In Figure 2, we show the numerical solution obtained for $\alpha =0.999$ and the numerical solution for $\alpha =1$ obtained by using the Matlab solver ode23s, implemented via the shooting approach on a truncated boundary of the length $[0,13.8]$. It is important to note that, in the literature, the benchmark values of the missing initial condition ${}^3{u}_0=f^{\prime \prime }\left(0\right)$ exist only for $\alpha =1$. Then, to validate the fractional formulation of the proposed model and perform a comparison, we can only show how the numerical solution of the fractional model for $\alpha \to 1$ tends to the numerical solution of the classical model. Therefore, we can assert that the proposed model represents a reliable fractional formulation of the classical Sakiadis flow.

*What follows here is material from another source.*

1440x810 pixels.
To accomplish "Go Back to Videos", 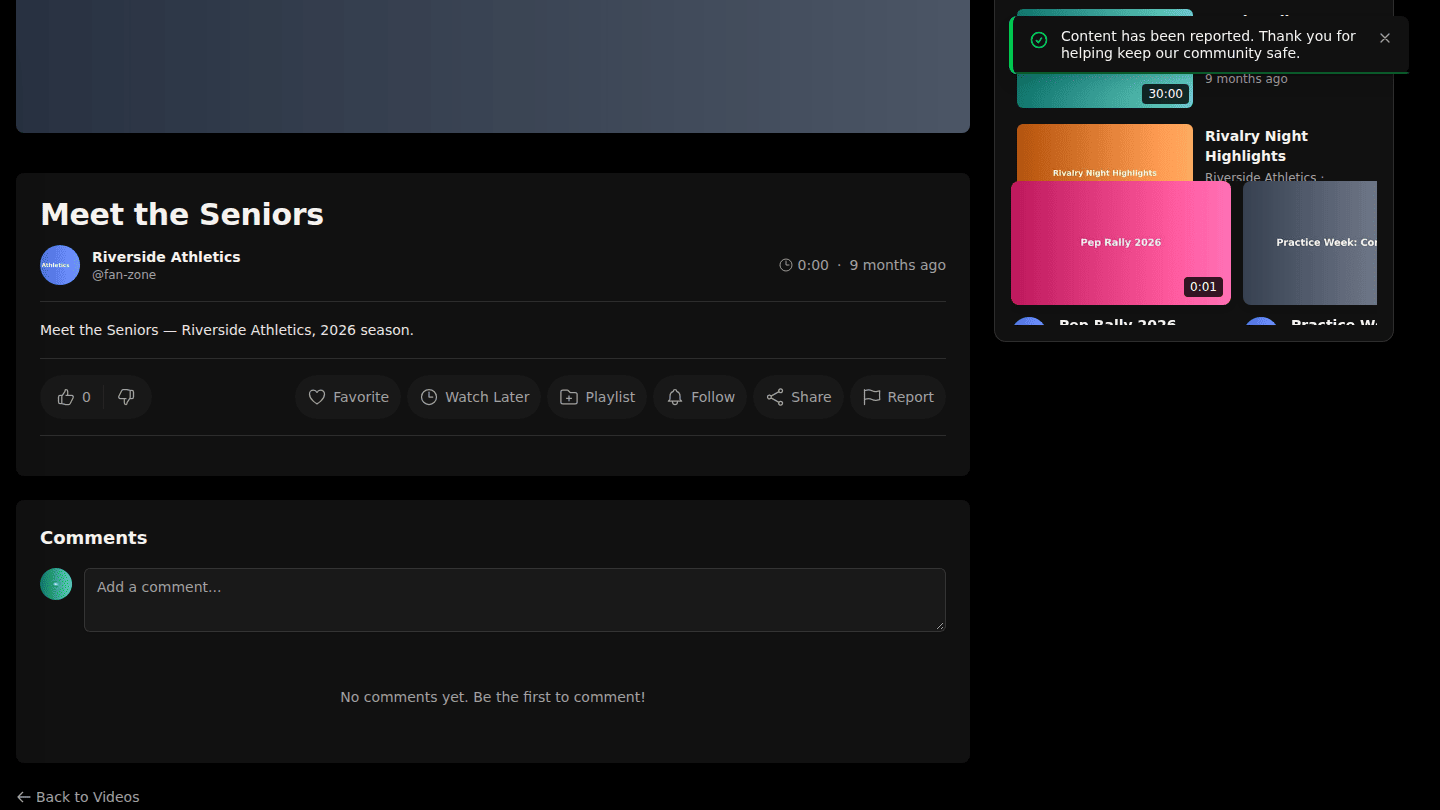I will [x=78, y=797].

We can conclude that the proposed method, implemented on the logarithmic map, proves to be a reliable and efficient tool for solving the Sakiadis problem. The quasi-uniform distribution of grid points allows the solution to be approximated with a higher accuracy. The grid is denser at the beginning of the process where the solution shows a particular behavior.

4. Concluding Remarks

The objective of this paper is to derive the fractional formulation, in terms of the Caputo derivative, of the nonlinear boundary value Sakiadis problem defined on a semi-infinite interval starting from the classical Prandtl equations. To this end, the system of fractional partial differential equations is mapped into a nonlinear ordinary differential equation by means of the Lie symmetry analysis. Then, the recently proposed finite difference method on a quasi-uniform grid is used for the numerical integration of the reduced model. The highly accurate numerical results are reported.